(WHAT YOU WILL DO): State the number of lines in these records that include the string "rating", and say nothing more.

BEGIN EXERCISE INPUT

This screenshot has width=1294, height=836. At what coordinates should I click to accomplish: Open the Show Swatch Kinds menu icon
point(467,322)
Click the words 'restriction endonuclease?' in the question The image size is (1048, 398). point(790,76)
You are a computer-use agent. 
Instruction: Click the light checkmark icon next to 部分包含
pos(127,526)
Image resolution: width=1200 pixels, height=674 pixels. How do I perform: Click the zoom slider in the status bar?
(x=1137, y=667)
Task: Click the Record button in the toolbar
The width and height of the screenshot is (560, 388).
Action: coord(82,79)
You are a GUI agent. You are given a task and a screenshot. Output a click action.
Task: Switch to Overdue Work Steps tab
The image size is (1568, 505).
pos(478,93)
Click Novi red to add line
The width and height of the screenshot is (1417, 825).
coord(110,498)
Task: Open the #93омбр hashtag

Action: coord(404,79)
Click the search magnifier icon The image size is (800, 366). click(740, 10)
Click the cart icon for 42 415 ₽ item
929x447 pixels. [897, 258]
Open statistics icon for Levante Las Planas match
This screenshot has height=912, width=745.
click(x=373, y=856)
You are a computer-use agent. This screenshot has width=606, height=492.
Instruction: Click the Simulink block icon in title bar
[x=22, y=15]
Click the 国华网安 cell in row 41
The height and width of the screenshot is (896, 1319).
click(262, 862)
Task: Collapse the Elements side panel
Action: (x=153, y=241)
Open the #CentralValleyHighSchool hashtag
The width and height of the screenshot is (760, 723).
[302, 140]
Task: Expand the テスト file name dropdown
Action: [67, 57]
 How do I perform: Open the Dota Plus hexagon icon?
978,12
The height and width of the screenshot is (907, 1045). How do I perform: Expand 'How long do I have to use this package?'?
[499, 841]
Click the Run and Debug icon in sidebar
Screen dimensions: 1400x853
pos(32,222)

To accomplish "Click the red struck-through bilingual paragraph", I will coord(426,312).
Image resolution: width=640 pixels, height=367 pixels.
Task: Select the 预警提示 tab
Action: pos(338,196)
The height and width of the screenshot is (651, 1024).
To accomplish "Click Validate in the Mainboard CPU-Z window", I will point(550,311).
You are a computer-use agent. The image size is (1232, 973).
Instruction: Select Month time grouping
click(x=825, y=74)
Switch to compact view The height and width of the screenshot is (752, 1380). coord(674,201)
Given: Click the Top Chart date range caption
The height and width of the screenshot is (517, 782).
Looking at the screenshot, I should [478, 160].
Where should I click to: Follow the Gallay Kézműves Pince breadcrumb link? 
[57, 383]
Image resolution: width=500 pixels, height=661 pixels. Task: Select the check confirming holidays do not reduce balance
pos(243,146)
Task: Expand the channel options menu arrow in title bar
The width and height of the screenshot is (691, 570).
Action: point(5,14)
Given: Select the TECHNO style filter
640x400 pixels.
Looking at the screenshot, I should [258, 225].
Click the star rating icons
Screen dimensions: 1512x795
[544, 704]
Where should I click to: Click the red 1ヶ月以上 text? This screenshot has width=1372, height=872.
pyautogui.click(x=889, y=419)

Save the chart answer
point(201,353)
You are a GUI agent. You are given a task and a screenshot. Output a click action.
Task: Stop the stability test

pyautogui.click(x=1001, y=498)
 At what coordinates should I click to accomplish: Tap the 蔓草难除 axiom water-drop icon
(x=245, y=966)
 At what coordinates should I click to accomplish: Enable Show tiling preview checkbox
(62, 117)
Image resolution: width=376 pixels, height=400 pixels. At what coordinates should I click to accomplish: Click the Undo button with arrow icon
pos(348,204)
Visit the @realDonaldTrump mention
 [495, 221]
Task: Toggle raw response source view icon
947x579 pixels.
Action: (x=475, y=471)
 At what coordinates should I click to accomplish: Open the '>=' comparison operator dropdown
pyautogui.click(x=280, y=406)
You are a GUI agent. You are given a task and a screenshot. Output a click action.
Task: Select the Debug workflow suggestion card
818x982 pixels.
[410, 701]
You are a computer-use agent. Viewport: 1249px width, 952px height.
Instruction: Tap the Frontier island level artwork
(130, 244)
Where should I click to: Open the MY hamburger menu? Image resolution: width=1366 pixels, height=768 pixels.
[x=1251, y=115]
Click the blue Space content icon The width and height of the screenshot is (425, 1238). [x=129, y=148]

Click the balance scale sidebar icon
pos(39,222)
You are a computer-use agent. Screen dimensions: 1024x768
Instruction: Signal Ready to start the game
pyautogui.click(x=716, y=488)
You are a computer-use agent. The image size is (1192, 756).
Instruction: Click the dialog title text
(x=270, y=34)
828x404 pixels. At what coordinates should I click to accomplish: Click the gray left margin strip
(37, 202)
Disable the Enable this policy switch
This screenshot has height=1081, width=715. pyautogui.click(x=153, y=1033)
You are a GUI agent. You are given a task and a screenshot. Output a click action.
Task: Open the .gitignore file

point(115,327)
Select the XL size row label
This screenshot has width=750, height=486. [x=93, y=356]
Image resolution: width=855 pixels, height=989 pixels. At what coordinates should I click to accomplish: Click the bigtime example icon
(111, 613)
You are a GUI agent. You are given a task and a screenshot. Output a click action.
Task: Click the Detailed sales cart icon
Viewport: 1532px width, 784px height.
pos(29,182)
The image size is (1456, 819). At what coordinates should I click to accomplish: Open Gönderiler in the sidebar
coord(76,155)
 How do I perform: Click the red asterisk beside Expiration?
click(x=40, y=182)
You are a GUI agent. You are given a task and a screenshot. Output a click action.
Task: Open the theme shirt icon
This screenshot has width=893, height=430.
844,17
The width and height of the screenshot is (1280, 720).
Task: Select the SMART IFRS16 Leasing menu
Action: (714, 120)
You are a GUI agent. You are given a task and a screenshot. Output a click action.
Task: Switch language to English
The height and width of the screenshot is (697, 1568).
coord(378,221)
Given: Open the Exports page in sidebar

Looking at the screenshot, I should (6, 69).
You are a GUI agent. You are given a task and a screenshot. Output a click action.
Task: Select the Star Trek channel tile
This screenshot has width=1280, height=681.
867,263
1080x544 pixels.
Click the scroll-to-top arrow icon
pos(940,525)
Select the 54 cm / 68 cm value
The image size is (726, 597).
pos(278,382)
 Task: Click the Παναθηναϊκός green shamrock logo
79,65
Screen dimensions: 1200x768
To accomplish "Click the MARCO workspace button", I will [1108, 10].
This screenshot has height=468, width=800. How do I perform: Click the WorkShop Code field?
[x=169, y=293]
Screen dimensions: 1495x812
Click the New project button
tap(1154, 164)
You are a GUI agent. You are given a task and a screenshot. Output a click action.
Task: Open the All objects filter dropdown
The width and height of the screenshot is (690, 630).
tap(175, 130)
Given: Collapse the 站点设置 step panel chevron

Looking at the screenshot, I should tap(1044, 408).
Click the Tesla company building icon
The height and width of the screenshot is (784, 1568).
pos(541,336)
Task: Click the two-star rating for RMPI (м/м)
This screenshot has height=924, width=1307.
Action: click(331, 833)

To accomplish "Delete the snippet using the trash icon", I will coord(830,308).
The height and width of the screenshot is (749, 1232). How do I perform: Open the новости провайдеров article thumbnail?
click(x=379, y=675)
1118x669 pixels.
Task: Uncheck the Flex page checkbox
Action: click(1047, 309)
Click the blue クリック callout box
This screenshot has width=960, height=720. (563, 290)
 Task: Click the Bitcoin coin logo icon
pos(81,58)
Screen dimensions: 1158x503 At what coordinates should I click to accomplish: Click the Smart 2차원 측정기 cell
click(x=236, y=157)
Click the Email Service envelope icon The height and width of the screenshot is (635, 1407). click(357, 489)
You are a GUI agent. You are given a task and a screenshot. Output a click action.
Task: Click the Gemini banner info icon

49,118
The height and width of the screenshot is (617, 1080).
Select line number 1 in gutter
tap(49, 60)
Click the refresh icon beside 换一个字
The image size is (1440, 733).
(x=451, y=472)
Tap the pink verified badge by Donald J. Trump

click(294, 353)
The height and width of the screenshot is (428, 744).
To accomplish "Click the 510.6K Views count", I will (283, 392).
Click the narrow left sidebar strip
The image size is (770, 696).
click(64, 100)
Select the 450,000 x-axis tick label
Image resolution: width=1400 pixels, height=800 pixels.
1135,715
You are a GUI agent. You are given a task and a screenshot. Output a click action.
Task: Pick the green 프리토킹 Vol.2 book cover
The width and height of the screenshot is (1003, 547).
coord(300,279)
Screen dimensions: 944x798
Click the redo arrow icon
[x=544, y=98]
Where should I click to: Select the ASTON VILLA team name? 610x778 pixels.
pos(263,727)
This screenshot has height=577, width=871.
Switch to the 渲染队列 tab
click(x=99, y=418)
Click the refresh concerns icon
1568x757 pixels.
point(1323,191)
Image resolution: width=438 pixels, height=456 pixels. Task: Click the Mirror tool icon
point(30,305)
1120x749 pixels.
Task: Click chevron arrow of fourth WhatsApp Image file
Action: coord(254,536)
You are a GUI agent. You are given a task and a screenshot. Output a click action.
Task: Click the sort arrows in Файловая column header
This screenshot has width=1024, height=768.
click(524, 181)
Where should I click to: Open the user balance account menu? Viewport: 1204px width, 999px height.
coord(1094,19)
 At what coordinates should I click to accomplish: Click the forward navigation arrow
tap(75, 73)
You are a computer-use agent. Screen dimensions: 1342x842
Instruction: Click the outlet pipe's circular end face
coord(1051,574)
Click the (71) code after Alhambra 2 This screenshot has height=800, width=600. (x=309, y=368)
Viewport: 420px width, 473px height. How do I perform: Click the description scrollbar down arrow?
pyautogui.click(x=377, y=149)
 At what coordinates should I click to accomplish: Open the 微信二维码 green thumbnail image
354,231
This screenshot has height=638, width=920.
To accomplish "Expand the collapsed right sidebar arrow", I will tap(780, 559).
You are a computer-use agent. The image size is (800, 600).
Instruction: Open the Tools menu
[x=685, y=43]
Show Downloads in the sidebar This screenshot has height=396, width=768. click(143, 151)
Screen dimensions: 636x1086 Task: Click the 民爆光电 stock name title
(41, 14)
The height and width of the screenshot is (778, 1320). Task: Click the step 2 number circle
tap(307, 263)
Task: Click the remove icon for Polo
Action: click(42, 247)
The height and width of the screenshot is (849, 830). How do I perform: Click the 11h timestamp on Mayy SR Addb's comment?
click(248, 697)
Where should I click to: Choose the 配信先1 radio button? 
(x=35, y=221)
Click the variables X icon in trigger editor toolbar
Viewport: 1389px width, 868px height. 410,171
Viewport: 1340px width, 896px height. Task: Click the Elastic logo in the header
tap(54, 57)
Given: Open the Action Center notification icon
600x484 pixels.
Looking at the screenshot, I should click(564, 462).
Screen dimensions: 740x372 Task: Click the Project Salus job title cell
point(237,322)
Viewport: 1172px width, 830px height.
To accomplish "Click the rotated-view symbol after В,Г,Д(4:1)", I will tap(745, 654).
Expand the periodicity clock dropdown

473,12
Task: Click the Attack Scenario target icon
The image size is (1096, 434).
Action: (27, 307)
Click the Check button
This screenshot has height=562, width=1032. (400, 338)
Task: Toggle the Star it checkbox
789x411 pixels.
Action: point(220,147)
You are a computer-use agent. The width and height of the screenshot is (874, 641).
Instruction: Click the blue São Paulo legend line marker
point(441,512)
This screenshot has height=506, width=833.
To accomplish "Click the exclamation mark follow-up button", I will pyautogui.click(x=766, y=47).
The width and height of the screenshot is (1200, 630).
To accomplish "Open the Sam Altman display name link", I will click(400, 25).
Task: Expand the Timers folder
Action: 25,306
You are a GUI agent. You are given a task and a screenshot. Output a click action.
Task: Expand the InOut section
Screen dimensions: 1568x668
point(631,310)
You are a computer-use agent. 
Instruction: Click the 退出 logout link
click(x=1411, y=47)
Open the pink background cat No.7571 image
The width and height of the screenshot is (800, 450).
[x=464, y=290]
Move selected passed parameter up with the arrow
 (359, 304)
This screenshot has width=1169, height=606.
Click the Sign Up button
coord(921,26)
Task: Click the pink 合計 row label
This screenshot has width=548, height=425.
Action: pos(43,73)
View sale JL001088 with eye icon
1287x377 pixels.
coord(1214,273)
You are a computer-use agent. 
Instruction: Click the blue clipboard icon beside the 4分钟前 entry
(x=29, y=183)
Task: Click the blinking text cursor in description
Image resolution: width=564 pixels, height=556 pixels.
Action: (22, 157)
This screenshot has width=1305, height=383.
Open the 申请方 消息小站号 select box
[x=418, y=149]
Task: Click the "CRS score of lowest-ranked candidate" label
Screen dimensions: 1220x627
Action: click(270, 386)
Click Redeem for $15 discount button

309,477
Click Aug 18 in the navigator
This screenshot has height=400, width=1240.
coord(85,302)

END EXERCISE INPUT

(WRITTEN SOLUTION): 2